§ What you are asked to do
Retype each line below precisely and omit all images.

§ Raw data
******************************
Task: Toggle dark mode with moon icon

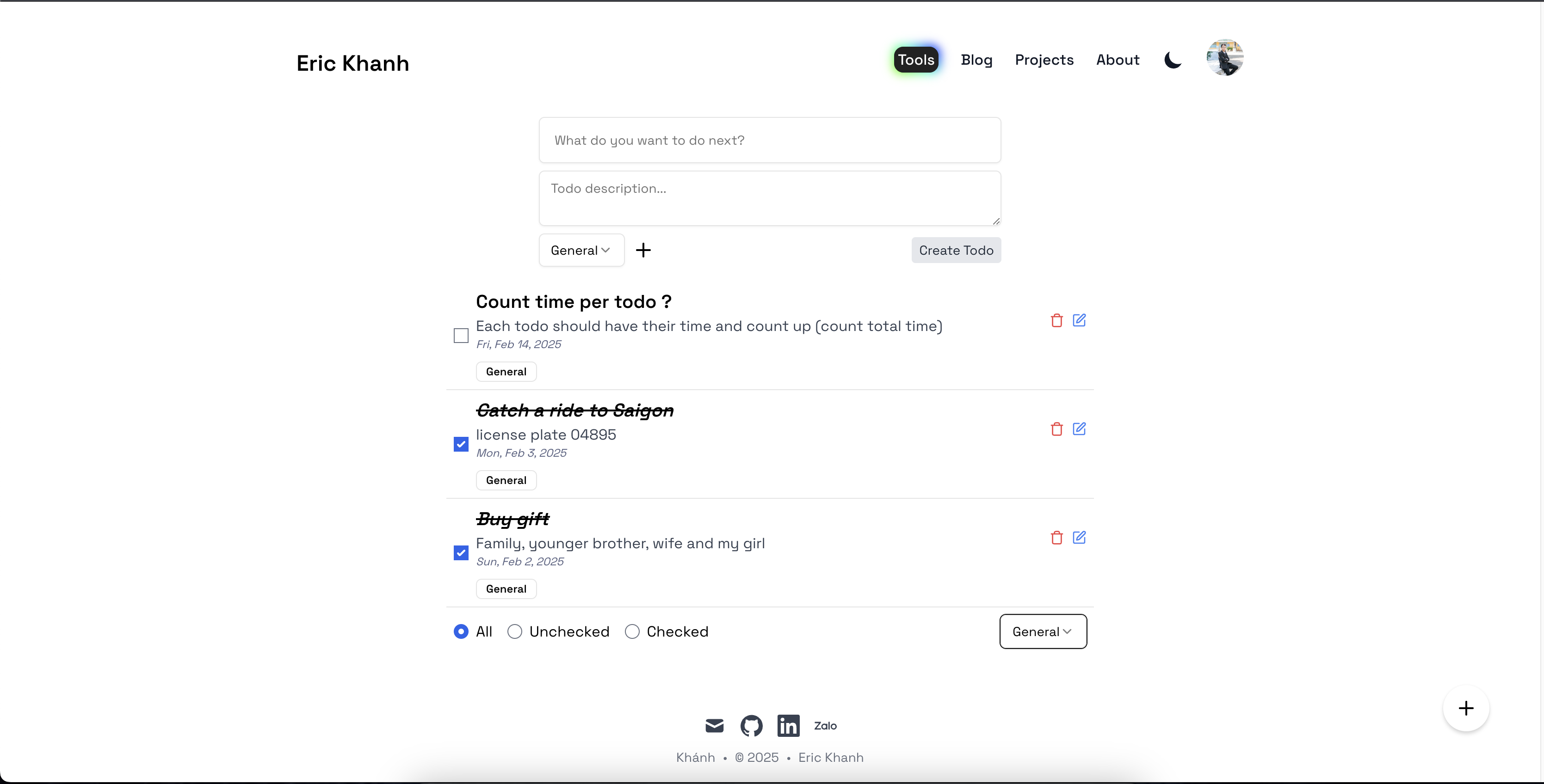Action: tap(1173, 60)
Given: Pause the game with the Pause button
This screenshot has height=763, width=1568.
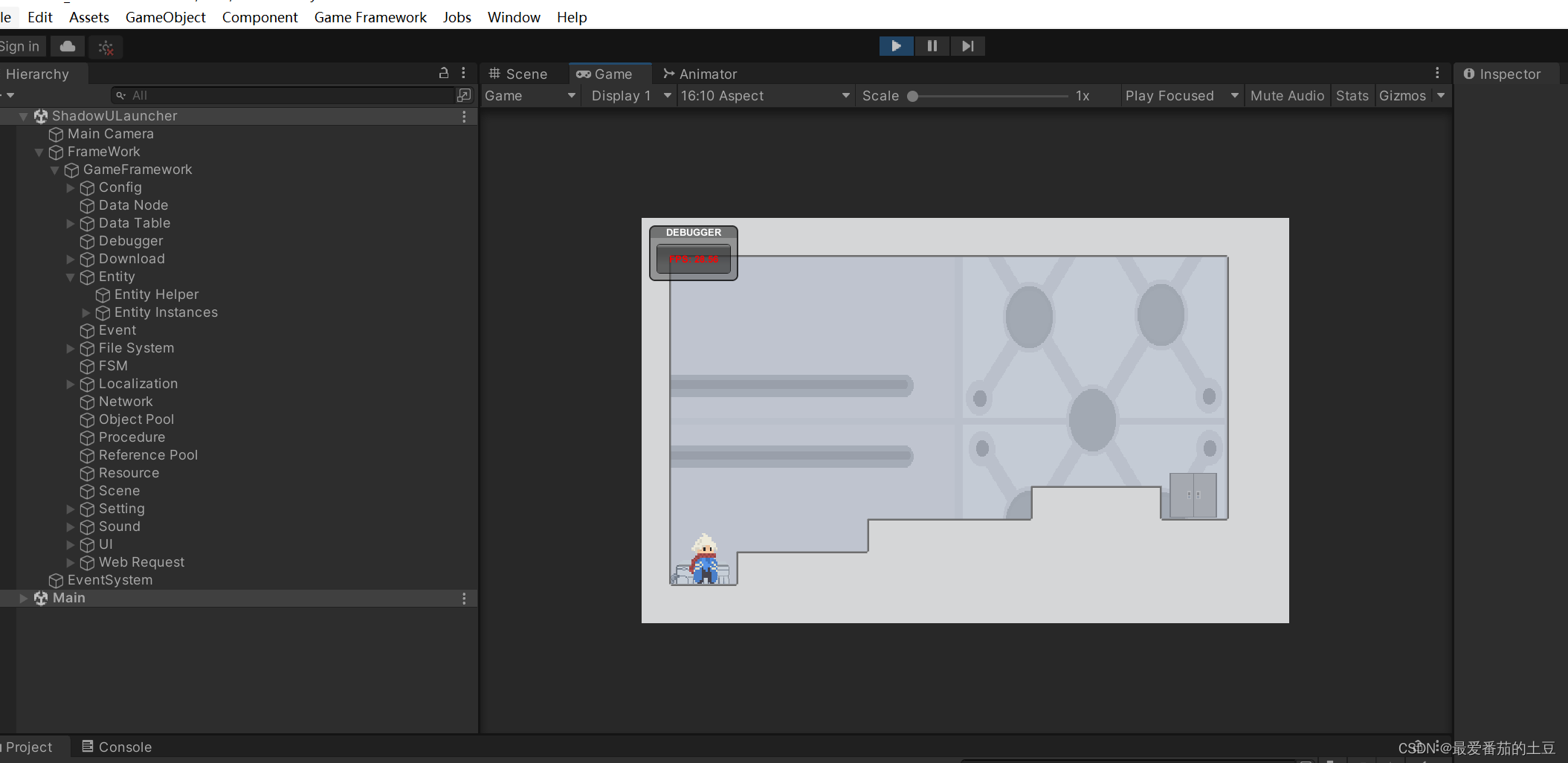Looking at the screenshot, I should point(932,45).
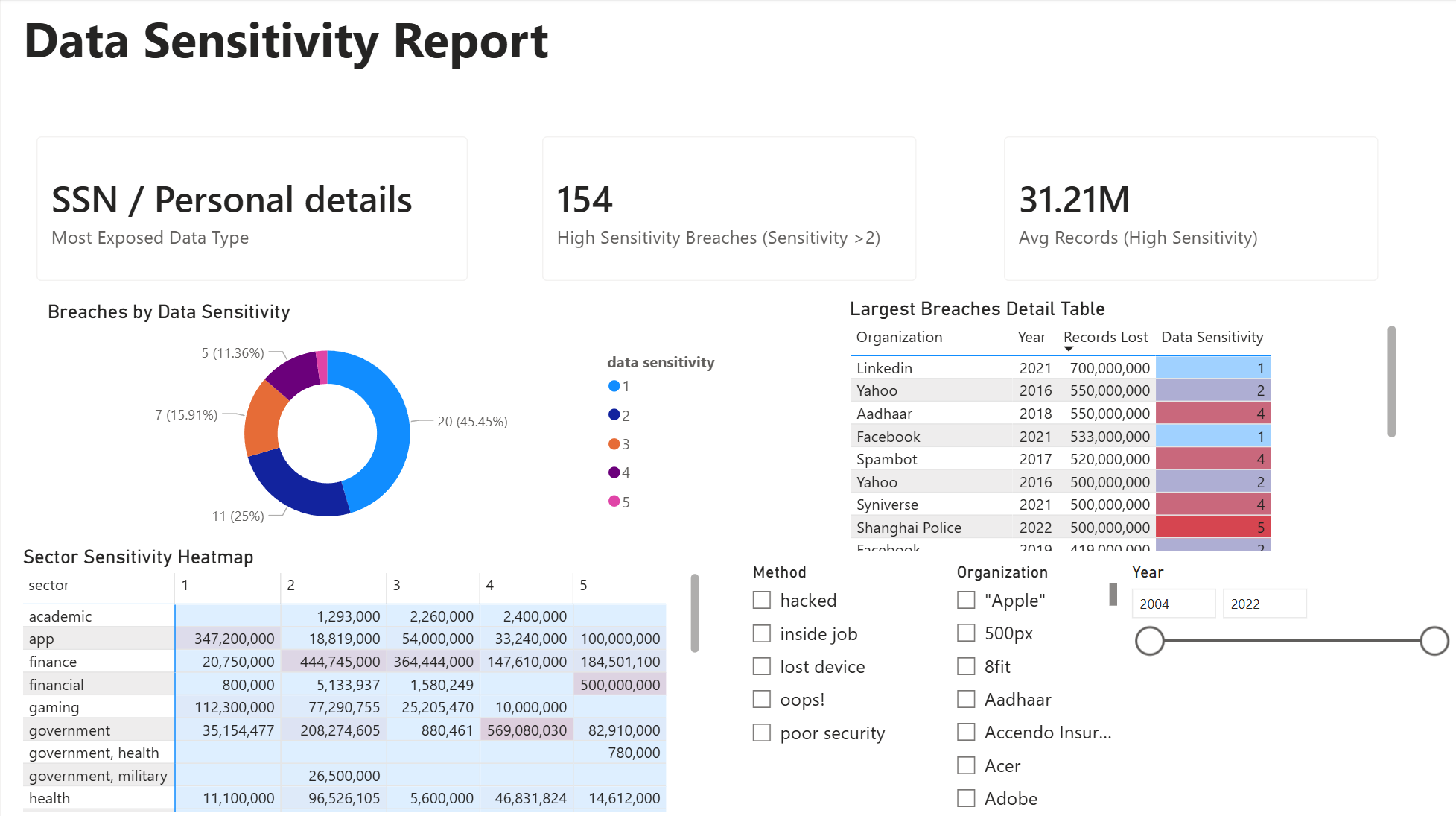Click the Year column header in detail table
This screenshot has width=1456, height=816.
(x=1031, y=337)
******************************
§ Reply to the exercise
Task: Toggle dark mode with moon icon

Action: tap(1173, 60)
Given: Pause the game with the Pause button
This screenshot has height=763, width=1568.
Looking at the screenshot, I should point(932,45).
Click the Year column header in detail table
This screenshot has width=1456, height=816.
(x=1031, y=337)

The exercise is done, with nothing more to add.